Pourquoi est-il important de comprendre les codes de statut HTTP ?

Comprendre les codes de statut HTTP est crucial pour le développement et l'exploitation des sites, car ils aident les développeurs à identifier et résoudre rapidement des problèmes. Par exemple, une erreur 404 signifie qu'une page n'existe pas, tandis qu'une erreur 500 peut indiquer des problèmes plus graves avec le serveur.

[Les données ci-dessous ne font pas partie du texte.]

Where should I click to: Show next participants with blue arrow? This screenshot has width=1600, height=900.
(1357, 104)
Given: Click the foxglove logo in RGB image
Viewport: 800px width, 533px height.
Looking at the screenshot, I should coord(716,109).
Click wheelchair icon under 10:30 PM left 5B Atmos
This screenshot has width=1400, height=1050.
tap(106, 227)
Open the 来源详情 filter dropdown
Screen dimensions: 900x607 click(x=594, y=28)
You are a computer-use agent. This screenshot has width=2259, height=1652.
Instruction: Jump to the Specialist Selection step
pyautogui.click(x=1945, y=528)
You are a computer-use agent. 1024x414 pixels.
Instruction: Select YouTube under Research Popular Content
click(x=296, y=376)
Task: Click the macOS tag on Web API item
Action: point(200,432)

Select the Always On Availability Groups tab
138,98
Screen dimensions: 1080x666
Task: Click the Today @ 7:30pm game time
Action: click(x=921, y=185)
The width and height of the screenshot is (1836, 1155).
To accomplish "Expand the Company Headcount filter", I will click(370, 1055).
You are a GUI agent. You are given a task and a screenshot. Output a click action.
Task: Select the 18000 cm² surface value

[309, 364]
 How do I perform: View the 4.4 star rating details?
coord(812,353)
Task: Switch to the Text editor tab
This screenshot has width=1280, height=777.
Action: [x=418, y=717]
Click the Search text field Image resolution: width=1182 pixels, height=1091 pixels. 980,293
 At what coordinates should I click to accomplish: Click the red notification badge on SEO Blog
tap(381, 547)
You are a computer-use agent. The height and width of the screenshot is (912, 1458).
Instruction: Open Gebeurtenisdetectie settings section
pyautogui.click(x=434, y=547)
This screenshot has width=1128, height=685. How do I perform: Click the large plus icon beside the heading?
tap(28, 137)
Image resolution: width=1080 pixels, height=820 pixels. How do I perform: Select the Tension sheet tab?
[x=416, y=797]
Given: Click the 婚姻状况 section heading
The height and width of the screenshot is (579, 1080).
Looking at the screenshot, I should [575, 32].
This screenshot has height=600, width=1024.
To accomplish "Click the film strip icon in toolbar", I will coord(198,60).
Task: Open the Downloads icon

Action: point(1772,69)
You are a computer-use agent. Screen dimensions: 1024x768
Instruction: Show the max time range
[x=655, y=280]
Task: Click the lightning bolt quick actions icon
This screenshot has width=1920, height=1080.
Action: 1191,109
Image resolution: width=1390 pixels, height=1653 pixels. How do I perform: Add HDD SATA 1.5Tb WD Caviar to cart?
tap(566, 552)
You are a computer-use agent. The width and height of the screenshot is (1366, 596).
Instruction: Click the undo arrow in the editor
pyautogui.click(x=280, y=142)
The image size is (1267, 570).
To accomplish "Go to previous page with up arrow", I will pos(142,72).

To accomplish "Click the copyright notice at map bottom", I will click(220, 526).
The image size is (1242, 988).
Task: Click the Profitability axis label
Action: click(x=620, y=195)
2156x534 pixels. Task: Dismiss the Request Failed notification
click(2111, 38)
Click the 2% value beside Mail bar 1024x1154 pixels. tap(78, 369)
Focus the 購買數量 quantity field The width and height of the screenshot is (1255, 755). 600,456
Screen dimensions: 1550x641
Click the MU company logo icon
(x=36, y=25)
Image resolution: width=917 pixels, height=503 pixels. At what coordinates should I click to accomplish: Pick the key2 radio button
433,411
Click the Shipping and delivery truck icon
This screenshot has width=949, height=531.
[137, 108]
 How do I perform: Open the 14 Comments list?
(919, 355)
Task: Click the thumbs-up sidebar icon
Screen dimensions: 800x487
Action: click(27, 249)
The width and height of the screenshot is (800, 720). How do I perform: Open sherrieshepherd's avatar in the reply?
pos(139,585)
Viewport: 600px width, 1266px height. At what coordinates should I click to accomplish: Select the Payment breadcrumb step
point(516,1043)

Être au courant de ces informations en temps opportun peut significativement améliorer l'expérience utilisateur et la stabilité du site.

Comment optimiser les codes de statut HTTP ?

En fonction des codes de statut HTTP, vous pouvez prendre des mesures d'optimisation correspondantes, telles que :

  • Pour les erreurs 404, il est conseillé de fournir une page d'erreur personnalisée pour aider les utilisateurs à trouver d'autres contenus valides.
  • Pour les erreurs 500, il est utile de vérifier les journaux du serveur et de corriger les erreurs de code ou de configuration pour assurer la disponibilité du service.
  • Assurez-vous que tous les codes de statut de réponse reflètent correctement l'état réel du serveur afin d'éviter toute confusion pour les utilisateurs ou les développeurs.

Conclusion

Maîtriser et comprendre les codes de statut HTTP est une compétence de base pour chaque développeur de site Web et administrateur système. En utilisant le tableau explicatif des codes de statut HTTP, vous pouvez rapidement identifier et résoudre les problèmes de votre site, assurant ainsi un fonctionnement fluide et optimisant l'expérience utilisateur.